478 chevaux et zéro réunion stratégique
Il faut dire que la F40 n’est pas exactement la petite sportive sympathique que l’on achète pour aller chercher le pain. Présentée en 1987 pour célébrer les 40 ans de Ferrari, elle embarque un V8 biturbo de 2,9 litres développant 478 chevaux et pouvant atteindre officiellement 324 km/h. Ferrari la présente comme l’une des créations les plus radicales de son histoire et comme la dernière voiture de route développée sous l’ère d’Enzo Ferrari.
Pas d’hybridation, pas d’assistance électronique envahissante et très peu de concessions au confort : la philosophie consistait essentiellement à installer un énorme moteur dans une voiture légère puis à vérifier que son propriétaire savait ce qu’il faisait. Une méthode de travail presque rafraîchissante en comparaison des stratégies modernes de Formule 1.
Une belle histoire… avec un timing délicieusement Ferrari
Car l’annonce tombe à un moment assez savoureux.
Quelques jours plus tôt à Zandvoort, Hamilton fulminait derrière Charles Leclerc.

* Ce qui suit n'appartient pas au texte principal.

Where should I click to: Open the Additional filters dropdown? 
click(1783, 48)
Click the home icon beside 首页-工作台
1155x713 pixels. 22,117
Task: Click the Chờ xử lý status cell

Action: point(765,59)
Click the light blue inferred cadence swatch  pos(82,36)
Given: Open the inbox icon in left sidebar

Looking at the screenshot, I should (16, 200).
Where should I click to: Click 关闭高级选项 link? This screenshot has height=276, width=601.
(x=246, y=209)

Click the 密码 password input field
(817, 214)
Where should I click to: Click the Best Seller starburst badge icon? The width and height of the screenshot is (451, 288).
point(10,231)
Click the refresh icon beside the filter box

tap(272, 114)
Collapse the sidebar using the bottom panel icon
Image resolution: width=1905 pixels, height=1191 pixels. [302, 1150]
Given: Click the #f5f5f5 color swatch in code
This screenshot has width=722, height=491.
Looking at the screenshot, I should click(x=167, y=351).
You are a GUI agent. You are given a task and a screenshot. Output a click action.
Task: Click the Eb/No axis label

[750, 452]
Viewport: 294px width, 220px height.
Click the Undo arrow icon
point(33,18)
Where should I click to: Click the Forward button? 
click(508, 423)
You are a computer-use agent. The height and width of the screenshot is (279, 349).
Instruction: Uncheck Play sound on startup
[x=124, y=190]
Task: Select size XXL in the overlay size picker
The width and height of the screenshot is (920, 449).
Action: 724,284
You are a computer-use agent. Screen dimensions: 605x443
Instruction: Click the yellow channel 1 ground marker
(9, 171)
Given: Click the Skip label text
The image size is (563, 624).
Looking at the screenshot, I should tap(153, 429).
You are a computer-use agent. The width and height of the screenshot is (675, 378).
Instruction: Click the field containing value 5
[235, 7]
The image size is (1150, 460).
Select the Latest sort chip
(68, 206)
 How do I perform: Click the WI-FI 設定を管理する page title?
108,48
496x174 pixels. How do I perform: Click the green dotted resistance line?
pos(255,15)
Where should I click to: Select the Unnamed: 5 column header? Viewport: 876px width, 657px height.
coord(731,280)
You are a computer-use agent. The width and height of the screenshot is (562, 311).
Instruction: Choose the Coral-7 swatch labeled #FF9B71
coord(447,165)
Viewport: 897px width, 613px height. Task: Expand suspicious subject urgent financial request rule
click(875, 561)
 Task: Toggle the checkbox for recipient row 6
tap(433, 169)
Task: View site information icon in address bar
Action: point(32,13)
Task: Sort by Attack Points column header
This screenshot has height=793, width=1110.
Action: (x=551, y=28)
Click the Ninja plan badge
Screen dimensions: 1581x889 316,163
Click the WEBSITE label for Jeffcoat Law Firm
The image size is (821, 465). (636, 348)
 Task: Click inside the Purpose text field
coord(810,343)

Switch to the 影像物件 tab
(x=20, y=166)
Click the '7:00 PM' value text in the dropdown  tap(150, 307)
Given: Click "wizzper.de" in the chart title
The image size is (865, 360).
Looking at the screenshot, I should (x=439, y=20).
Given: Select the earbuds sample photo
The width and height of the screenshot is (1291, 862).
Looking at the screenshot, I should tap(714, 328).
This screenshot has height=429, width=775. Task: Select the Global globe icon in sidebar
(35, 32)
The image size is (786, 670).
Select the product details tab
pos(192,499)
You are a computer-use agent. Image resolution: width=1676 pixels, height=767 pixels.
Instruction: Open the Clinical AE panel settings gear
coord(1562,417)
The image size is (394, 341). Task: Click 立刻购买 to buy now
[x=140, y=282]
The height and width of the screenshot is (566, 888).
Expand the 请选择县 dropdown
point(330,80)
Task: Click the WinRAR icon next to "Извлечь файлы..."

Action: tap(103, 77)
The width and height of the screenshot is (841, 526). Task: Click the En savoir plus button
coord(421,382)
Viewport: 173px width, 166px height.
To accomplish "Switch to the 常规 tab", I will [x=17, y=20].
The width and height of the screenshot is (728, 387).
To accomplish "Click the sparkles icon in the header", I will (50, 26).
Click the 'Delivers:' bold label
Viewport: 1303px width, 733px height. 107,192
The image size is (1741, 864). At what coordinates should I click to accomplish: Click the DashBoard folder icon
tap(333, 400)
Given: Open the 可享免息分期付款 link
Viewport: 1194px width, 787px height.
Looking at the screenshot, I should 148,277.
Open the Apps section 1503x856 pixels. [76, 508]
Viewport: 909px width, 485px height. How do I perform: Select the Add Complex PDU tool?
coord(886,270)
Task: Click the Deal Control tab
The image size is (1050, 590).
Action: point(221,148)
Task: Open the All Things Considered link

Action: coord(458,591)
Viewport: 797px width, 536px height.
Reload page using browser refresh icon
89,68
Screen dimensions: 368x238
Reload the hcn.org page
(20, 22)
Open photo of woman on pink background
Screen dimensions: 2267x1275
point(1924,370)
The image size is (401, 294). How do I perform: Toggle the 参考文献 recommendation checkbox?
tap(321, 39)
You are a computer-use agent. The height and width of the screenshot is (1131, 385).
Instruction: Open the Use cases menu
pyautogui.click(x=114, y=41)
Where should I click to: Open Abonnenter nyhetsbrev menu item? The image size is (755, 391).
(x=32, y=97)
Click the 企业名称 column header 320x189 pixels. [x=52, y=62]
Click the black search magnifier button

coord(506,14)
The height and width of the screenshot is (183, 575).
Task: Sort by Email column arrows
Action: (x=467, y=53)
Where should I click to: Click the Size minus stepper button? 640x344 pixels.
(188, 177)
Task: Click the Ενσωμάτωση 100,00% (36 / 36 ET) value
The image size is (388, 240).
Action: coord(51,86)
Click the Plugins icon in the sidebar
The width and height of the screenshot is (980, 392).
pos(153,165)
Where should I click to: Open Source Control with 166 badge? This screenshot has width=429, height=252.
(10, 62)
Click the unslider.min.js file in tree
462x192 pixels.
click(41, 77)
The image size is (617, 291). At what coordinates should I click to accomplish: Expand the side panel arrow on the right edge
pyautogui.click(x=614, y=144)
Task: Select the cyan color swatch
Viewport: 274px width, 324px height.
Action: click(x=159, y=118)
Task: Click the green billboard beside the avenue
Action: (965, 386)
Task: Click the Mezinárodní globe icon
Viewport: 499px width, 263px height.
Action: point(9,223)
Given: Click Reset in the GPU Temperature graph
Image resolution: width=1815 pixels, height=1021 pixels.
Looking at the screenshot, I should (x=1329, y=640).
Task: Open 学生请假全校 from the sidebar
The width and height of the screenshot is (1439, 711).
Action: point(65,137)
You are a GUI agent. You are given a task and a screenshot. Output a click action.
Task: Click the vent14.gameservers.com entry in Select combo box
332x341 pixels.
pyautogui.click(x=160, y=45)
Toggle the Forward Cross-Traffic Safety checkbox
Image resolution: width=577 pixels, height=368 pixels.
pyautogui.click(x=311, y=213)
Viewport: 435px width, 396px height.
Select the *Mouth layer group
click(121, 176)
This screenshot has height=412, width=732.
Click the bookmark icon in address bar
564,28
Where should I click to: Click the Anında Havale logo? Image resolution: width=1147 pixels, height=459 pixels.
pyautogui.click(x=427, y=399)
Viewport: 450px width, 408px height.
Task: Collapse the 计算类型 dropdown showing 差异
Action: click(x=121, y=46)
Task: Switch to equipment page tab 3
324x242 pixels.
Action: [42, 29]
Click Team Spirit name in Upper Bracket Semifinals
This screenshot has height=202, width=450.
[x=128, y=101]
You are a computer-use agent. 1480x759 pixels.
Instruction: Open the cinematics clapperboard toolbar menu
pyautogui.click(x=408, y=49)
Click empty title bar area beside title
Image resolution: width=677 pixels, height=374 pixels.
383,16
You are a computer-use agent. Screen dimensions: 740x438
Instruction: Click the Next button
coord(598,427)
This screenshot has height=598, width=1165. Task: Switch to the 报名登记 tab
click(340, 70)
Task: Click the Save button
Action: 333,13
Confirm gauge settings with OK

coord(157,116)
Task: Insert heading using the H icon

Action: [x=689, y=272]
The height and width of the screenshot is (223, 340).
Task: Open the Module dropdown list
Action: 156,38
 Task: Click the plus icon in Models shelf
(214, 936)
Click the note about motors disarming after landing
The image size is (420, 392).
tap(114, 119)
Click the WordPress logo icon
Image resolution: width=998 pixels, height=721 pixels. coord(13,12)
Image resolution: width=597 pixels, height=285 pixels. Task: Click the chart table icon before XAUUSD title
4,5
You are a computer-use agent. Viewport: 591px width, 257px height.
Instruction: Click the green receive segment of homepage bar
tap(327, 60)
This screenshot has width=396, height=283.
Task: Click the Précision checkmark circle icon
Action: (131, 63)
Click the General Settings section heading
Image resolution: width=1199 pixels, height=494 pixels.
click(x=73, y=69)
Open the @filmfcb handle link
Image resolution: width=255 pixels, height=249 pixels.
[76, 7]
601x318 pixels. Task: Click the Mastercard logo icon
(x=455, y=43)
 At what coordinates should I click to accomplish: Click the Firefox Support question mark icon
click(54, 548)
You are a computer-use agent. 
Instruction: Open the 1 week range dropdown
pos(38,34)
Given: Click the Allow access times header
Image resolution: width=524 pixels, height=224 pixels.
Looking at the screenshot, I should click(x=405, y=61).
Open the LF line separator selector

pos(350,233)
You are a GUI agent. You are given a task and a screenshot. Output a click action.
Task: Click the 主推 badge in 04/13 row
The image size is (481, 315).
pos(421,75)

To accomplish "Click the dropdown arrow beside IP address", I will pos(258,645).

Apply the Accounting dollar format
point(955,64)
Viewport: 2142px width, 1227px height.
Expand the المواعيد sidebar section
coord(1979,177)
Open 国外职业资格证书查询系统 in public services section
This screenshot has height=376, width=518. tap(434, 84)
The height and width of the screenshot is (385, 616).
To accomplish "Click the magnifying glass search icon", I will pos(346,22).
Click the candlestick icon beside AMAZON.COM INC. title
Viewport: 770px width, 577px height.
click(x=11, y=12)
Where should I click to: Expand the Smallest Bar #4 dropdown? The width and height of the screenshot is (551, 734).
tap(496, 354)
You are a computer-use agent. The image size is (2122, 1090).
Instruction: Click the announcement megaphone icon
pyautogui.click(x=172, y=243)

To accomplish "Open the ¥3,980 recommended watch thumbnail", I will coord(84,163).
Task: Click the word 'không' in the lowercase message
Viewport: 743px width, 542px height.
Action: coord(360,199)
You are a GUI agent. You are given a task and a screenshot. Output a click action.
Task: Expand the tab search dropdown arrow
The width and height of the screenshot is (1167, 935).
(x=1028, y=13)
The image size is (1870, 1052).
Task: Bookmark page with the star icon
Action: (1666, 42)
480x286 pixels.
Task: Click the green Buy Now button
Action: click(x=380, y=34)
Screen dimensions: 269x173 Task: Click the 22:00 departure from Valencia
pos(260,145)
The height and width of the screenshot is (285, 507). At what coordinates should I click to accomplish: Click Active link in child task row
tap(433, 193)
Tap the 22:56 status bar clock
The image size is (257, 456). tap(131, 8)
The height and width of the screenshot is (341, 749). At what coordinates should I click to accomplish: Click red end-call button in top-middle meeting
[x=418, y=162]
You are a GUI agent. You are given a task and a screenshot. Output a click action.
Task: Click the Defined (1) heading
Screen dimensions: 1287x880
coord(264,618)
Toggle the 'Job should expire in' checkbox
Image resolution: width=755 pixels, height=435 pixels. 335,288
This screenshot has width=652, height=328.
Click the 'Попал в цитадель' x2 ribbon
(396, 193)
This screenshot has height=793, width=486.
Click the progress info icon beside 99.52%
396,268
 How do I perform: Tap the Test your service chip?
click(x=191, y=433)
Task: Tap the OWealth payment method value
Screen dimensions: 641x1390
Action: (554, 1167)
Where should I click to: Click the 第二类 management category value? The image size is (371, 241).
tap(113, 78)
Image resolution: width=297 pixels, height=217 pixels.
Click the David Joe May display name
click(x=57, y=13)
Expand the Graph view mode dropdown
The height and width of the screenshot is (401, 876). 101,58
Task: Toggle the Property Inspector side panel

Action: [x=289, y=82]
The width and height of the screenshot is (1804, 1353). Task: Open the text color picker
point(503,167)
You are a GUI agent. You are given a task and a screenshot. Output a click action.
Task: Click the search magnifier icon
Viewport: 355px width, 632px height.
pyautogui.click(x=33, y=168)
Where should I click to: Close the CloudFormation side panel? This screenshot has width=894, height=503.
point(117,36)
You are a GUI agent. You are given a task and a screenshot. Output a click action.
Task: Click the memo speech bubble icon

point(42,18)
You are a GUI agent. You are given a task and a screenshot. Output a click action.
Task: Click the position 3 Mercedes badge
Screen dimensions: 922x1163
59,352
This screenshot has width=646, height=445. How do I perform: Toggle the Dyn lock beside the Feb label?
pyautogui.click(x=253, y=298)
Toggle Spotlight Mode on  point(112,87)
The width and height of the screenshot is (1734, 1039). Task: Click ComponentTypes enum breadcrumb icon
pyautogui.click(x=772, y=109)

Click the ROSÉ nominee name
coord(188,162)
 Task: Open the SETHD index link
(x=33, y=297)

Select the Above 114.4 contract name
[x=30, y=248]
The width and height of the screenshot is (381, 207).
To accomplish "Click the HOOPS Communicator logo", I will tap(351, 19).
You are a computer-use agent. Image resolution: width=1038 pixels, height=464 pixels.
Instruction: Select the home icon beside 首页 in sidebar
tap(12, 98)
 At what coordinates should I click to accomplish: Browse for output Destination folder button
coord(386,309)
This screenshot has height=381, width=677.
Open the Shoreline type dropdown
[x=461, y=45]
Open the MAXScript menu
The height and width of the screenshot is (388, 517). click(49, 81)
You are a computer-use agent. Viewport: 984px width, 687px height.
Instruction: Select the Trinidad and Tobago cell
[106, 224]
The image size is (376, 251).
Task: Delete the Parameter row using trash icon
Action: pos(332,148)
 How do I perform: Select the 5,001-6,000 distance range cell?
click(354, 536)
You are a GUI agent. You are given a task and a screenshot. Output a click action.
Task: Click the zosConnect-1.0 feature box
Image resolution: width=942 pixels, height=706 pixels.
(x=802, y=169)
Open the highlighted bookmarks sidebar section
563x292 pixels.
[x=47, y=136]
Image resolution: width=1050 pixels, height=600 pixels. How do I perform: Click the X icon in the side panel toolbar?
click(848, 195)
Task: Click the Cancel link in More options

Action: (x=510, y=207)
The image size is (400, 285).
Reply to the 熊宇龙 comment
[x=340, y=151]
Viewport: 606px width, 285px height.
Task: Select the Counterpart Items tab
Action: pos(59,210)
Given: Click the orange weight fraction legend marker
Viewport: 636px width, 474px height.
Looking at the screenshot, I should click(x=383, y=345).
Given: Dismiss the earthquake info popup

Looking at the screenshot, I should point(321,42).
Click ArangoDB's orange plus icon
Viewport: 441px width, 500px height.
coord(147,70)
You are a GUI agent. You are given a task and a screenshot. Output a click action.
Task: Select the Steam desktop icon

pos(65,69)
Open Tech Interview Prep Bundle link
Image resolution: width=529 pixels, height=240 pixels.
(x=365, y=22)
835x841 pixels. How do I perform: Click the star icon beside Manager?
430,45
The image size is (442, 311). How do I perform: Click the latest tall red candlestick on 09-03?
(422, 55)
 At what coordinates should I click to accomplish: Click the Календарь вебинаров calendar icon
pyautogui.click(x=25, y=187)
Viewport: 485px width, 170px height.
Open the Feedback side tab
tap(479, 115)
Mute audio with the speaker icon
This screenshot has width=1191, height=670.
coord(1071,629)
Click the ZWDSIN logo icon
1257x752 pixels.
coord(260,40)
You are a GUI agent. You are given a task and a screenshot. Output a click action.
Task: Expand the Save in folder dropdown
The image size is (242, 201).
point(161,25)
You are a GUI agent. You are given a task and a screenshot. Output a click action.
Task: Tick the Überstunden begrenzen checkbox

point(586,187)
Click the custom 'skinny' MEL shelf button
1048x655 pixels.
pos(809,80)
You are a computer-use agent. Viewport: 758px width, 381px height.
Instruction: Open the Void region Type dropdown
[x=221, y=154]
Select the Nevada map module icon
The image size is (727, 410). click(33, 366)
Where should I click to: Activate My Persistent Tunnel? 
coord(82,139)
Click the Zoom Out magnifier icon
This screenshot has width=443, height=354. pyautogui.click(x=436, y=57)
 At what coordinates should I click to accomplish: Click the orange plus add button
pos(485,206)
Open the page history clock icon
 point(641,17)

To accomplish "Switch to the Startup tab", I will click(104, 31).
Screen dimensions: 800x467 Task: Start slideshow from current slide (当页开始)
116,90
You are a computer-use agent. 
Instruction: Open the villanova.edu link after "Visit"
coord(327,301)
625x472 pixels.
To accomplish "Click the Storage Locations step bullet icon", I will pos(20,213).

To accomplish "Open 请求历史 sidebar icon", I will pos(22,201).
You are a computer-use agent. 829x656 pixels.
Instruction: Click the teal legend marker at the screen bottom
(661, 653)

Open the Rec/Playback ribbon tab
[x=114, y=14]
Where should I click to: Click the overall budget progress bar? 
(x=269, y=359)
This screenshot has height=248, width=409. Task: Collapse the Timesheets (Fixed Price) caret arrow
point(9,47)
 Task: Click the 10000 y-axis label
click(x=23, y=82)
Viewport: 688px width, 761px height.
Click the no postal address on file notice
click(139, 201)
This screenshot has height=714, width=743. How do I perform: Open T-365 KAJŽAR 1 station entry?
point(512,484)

Avec des pneus plus frais et davantage de rythme, le Britannique voulait que Ferrari intervienne. Leclerc est finalement resté dehors un tour supplémentaire avant de rentrer aux stands, provoquant le célèbre sarcasme de Hamilton à la radio sur le temps perdu. Il terminera finalement quatrième, devant Leclerc mais juste derrière George Russell.
Fred Vasseur a ensuite reconnu que la situation stratégique n’avait pas été particulièrement lisible, tandis que Hamilton a admis quelques jours plus tard que ses messages sarcastiques n’avaient pas montré sa meilleure facette. Bref, ambiance familiale.
Pas encore besoin d’installer une ligne blanche au milieu du garage Ferrari, mais les premières petites étincelles entre les deux pilotes et le muret sont désormais impossibles à ignorer.
La F40, thérapie de couple version Maranello
C’est précisément ce qui rend les photos de Hamilton avec son nouveau jouet assez savoureuses. Sur celles-ci, Lewis sourit devant Ferrari. La voiture ne réclame aucune priorité. Leclerc n’est pas dans le rétroviseur. Et personne ne lui annonce qu’un autre plan stratégique est en cours d’évaluation.
Après une saison où la communication interne de Ferrari a déjà suscité plusieurs interrogations, la restauration de cette F40 constitue presque une remarquable opération de réconciliation avec le Cavallino Rampante.
Mercedes avait offert à Hamilton des années de titres.
Ferrari lui offre pour l’instant quelque chose de différent : des émotions, quelques migraines… et désormais la voiture qu’il affichait probablement sur les murs de sa chambre. Avant Monza, l’image tombe à pic
L’histoire arrive surtout juste avant le Grand Prix d’Italie, où Hamilton doit retrouver les tifosi à Monza. Ferrari cherche à rebondir après Zandvoort et la question de la gestion Hamilton-Leclerc restera forcément surveillée après les hésitations du dernier Grand Prix. La F40 permet donc momentanément de remettre tout le monde d’accord.
Hamilton adore Ferrari. Ferrari vient de restaurer son rêve d’enfant. Et les supporters peuvent admirer l’un des modèles les plus mythiques de Maranello. Pour les consignes d’équipe, en revanche, aucune restauration n’a encore été annoncée.
Finalement, Hamilton possède peut-être déjà la Ferrari la plus facile à gérer de son garage : il tourne la clé, elle démarre… et personne ne lui demande d’attendre Charles Leclerc.